Summit of the Americas, a load of bull?

by Kamilah Fabien

The fifth ever summit of the Americas just wrapped up in Trinidad and Tobago where one protester was arrested for placarding.

Michael Parris was arrested for sticking a placard to an electricity pole which is illegal in Trinidad and Tobago, but many locals believe the arrest was done solely to put an end to the Drummit 2 Summit campaign that Parris was part of.

Others are questioning whether or not decisions made by world leaders ever trickle down to benefit the average person. A group of Trinidadian artists and activists held protests in a different way by refusing to moooved.

“D people must be herd” was the mantra for one group of activists inspired by a Trinidadian band, 3 Canal.

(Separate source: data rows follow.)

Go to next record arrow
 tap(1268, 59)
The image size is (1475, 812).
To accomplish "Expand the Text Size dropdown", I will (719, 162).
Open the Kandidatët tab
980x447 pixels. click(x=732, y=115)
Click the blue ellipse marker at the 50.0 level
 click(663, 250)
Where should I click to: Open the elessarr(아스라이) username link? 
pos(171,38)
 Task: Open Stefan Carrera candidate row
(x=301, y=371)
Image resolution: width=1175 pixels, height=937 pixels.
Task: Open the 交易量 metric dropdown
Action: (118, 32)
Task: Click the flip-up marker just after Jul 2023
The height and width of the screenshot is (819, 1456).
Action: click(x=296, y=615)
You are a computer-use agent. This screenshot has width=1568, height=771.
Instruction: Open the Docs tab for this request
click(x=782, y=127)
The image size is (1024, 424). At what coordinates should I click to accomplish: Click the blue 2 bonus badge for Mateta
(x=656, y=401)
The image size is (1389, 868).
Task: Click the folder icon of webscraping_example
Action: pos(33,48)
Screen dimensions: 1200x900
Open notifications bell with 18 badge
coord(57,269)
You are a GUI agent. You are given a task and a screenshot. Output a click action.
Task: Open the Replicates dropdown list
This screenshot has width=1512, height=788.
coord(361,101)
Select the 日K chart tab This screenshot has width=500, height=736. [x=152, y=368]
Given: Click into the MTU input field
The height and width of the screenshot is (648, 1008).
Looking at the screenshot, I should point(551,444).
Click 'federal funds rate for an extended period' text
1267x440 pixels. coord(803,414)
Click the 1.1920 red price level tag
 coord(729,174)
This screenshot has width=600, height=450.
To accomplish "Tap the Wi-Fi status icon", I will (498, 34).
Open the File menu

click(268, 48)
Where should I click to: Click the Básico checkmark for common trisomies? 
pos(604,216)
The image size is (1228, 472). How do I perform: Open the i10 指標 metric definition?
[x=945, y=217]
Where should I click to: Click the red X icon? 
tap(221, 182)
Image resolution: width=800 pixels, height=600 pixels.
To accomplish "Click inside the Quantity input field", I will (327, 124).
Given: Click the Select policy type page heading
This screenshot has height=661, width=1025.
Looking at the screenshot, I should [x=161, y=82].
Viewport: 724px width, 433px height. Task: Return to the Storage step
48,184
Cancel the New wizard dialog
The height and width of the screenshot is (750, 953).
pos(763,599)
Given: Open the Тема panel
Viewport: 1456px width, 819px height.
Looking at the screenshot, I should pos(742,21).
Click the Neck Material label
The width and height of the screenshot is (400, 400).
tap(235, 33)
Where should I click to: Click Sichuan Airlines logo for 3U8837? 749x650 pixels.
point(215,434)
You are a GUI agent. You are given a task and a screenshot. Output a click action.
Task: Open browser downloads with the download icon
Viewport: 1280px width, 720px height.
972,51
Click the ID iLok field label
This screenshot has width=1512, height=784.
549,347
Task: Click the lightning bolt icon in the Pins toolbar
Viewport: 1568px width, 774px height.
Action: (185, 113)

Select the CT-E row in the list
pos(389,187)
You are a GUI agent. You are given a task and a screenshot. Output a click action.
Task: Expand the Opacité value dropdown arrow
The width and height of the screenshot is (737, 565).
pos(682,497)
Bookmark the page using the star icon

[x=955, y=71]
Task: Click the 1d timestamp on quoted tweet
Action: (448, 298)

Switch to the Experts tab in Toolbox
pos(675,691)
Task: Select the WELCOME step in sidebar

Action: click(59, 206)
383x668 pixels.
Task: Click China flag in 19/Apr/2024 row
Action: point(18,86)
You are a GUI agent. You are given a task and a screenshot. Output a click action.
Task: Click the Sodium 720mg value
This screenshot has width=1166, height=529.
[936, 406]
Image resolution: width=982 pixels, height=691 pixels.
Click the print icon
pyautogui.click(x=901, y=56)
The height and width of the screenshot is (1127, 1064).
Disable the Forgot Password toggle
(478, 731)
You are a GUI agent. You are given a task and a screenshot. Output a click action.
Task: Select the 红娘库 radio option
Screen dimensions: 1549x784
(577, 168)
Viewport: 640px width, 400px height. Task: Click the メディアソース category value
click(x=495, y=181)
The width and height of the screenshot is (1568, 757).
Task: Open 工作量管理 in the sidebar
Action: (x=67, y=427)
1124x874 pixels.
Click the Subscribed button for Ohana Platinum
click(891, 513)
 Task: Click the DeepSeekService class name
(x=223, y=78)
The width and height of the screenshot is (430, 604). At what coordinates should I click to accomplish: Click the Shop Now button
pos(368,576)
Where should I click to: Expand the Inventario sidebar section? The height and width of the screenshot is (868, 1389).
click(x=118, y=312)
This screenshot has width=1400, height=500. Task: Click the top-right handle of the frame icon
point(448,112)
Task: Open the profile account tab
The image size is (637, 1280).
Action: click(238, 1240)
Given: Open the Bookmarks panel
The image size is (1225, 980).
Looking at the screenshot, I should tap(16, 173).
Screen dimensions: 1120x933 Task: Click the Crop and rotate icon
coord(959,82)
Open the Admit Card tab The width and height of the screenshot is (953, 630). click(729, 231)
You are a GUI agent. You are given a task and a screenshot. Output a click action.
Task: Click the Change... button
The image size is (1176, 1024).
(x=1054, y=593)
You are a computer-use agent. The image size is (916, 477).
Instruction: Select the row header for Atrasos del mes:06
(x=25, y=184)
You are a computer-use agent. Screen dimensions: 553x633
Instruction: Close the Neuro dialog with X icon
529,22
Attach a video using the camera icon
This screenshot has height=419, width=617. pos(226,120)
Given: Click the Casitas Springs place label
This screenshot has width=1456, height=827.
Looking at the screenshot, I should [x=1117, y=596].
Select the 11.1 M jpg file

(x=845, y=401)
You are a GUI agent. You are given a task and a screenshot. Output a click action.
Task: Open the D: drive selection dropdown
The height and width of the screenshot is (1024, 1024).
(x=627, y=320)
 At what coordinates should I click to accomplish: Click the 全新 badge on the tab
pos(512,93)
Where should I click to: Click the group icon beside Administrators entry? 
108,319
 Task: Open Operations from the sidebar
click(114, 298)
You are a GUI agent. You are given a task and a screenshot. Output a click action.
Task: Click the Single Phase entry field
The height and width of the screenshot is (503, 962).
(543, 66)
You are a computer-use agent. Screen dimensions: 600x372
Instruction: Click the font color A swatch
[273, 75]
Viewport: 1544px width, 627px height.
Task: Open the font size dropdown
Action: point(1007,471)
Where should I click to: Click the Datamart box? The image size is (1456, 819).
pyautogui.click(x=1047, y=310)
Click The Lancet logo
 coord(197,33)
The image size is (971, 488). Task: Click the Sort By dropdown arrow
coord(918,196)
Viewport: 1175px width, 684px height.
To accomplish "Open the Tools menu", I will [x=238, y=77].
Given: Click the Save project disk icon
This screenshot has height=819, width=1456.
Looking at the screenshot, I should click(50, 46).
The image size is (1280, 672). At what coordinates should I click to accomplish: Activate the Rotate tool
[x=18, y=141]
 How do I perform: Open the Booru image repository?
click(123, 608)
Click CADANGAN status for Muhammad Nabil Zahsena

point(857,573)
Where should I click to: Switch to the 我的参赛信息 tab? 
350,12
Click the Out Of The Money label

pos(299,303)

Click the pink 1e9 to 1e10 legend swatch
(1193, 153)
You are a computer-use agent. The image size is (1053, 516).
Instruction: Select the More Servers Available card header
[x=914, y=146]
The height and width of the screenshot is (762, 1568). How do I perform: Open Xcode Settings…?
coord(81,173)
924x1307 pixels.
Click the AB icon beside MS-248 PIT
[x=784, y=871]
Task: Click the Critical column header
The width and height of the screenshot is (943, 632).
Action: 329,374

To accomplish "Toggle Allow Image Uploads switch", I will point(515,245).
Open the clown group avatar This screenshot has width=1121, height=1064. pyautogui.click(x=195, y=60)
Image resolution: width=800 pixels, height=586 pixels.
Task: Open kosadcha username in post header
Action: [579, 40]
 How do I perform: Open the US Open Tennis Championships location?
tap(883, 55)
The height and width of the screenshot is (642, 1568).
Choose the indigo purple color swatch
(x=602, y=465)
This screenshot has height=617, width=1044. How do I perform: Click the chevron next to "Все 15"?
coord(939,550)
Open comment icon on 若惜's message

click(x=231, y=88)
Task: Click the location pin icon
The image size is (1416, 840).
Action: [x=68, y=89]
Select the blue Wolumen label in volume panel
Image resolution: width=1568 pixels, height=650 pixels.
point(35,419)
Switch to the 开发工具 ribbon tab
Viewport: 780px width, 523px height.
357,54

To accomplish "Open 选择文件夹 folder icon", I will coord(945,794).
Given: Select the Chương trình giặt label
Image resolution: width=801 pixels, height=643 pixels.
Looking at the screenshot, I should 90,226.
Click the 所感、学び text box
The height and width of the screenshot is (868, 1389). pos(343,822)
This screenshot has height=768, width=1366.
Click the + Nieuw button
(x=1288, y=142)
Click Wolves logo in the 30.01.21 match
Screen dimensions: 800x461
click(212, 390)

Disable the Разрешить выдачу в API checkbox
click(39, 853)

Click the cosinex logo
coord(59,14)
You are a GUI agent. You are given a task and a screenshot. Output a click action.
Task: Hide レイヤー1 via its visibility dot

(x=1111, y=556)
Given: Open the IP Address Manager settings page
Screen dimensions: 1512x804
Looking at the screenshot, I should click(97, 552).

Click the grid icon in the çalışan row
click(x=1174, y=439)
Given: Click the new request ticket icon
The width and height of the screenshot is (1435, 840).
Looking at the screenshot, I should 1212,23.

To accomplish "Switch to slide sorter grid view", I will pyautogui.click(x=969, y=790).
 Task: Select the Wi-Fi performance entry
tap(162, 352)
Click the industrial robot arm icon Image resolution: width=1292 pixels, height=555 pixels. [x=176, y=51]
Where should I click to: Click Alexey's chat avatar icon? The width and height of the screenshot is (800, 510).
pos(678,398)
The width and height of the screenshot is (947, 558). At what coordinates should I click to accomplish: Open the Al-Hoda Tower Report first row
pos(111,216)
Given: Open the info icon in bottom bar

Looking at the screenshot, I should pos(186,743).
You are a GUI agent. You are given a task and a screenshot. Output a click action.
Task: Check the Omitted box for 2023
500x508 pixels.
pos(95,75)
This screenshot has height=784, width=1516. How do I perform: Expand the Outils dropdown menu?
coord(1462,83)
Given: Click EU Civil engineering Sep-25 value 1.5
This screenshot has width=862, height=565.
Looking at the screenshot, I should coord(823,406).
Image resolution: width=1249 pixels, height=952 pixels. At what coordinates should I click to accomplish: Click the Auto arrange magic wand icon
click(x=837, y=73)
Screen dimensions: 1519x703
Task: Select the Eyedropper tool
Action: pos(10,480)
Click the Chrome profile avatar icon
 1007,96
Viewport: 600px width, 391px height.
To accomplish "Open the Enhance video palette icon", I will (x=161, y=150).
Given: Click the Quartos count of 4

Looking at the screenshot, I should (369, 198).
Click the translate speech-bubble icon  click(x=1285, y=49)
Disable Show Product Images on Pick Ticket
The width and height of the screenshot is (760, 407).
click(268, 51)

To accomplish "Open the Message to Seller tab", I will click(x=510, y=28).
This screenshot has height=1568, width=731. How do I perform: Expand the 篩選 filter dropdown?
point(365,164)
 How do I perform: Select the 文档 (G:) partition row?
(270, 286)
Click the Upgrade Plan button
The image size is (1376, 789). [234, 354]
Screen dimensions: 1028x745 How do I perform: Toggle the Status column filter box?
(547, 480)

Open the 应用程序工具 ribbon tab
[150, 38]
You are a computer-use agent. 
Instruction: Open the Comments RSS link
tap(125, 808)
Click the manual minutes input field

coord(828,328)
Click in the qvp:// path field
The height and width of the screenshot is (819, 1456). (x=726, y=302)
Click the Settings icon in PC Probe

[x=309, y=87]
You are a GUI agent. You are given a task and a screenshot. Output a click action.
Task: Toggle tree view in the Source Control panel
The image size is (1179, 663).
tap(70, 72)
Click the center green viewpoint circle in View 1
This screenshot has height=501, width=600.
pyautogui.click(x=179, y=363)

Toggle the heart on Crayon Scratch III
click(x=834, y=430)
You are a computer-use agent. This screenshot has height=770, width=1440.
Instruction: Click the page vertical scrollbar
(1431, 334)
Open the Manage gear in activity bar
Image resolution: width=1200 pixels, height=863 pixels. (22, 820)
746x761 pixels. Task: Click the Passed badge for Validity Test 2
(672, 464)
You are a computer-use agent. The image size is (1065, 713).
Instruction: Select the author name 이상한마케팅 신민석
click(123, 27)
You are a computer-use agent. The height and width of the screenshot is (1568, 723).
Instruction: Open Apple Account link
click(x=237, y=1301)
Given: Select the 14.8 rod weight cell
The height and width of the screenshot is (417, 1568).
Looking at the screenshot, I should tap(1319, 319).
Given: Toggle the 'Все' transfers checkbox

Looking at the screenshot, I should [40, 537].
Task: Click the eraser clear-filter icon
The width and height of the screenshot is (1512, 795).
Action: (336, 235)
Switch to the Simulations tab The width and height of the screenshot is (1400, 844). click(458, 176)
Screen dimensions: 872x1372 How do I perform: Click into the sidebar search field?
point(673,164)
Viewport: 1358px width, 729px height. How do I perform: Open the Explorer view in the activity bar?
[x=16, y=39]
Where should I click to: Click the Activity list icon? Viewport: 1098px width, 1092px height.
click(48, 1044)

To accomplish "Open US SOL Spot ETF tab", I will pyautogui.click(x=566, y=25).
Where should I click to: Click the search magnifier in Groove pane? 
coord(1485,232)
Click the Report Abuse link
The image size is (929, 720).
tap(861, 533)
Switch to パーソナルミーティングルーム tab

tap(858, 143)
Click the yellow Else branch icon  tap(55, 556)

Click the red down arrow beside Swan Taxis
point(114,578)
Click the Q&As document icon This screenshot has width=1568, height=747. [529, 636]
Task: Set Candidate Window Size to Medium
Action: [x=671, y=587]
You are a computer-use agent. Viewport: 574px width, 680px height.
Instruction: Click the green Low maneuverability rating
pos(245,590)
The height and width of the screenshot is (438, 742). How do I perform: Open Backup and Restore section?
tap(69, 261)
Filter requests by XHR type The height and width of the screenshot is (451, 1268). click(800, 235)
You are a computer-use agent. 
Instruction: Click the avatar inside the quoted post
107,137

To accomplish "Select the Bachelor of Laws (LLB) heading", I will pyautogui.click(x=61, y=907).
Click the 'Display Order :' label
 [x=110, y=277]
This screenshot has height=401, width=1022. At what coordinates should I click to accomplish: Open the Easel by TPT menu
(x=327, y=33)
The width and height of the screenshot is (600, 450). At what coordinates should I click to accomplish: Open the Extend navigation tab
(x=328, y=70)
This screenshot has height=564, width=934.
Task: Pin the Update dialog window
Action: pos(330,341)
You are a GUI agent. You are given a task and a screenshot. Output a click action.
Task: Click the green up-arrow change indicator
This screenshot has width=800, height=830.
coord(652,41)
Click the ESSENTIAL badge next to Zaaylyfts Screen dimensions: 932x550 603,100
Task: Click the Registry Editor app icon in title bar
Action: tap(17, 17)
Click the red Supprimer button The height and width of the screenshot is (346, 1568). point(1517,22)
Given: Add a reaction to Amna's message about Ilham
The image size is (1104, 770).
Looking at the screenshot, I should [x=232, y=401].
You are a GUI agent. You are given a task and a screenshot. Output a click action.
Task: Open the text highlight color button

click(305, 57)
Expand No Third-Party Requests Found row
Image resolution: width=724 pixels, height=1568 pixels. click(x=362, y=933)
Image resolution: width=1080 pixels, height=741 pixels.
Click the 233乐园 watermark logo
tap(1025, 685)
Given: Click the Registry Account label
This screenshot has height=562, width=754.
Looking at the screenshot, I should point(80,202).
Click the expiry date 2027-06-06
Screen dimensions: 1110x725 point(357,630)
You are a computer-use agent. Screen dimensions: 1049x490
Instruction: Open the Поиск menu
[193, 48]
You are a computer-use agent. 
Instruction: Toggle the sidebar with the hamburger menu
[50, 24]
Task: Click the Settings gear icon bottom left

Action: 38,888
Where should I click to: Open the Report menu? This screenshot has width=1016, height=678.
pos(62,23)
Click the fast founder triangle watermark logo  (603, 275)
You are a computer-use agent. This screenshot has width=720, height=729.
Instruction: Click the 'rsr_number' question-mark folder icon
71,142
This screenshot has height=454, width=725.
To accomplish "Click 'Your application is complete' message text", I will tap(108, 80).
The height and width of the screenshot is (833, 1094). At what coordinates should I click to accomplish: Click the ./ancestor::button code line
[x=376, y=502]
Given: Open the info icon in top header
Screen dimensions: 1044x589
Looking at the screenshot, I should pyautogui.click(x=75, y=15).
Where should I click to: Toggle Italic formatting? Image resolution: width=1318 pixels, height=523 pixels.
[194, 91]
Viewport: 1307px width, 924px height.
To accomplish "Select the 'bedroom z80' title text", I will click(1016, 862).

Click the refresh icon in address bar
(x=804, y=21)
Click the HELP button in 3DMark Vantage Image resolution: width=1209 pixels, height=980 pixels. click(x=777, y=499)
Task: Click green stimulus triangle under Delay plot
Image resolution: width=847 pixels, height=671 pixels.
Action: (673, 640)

Dressed up as cows these artists slash activists had a performance, installation piece in protest of fat cats taking the cream away from the herded masses.

Inspiration for remonstration

Lyrics from 3 Canal’s T’in Cow served as the manifesto for the bovine objections.

T’in cow green grass dey over so

Fat cow the butcher calling you

Watch for yuh head ah warnin’ yuh

otherwise in the pot yuh going to go

I come to drink from yuh horn ah plenty

cause right now, ah say meh belly empty

They belly full but we hungry

and right about now we angry

and the reason that we angry

is because we belly hungry

What about the world financial meltdown?

The Port of Spain declaration was the final result of the summit. The 97-paragraph document, is a result of seven months of mutual efforts from the countries involved.

The declaration emphasises fighting poverty and promoting development and social justice, and says “deep inequalities continue to exist in our countries and in our region.”

In spite of the "deep inequalities" mentioned, the declaration contains no more than one paragraph pertaining to economic inequality.

Trinidad’s Trade minister, Mariano Brown, declared that due to the recent G20 summit, no major decisions could have been made at the Summit of the Americas because of the short time between the two.

"People feel that if something happens you must get up and deal with it right away. But international relations does not just happen that way," said Browne.

Show stopper

The highlight of the summit however, was not the protests but the handshake between US President Barack Obama and Venezuelan President Hugo Chavez.

Despite Chavez’s earlier comments that Cuba was being frozen out of talks for the region, he told President Obama that he wanted to be his friend.

Trinidadian Prime Minster Patrick Manning saw this move as a positive sign for Cuba. “It is reasonable to expect that not too long from now, we can see a proper re-integration of Cuba into the institutions of the Western Hemisphere.”

Chavez though hesitant at first thought that the summit turned out to be a success.

“Of all the summits that I have attended in this decade, without doubt this was the most successful, one that opened the doors to a new era of reasoning among all countries," said President Chavez.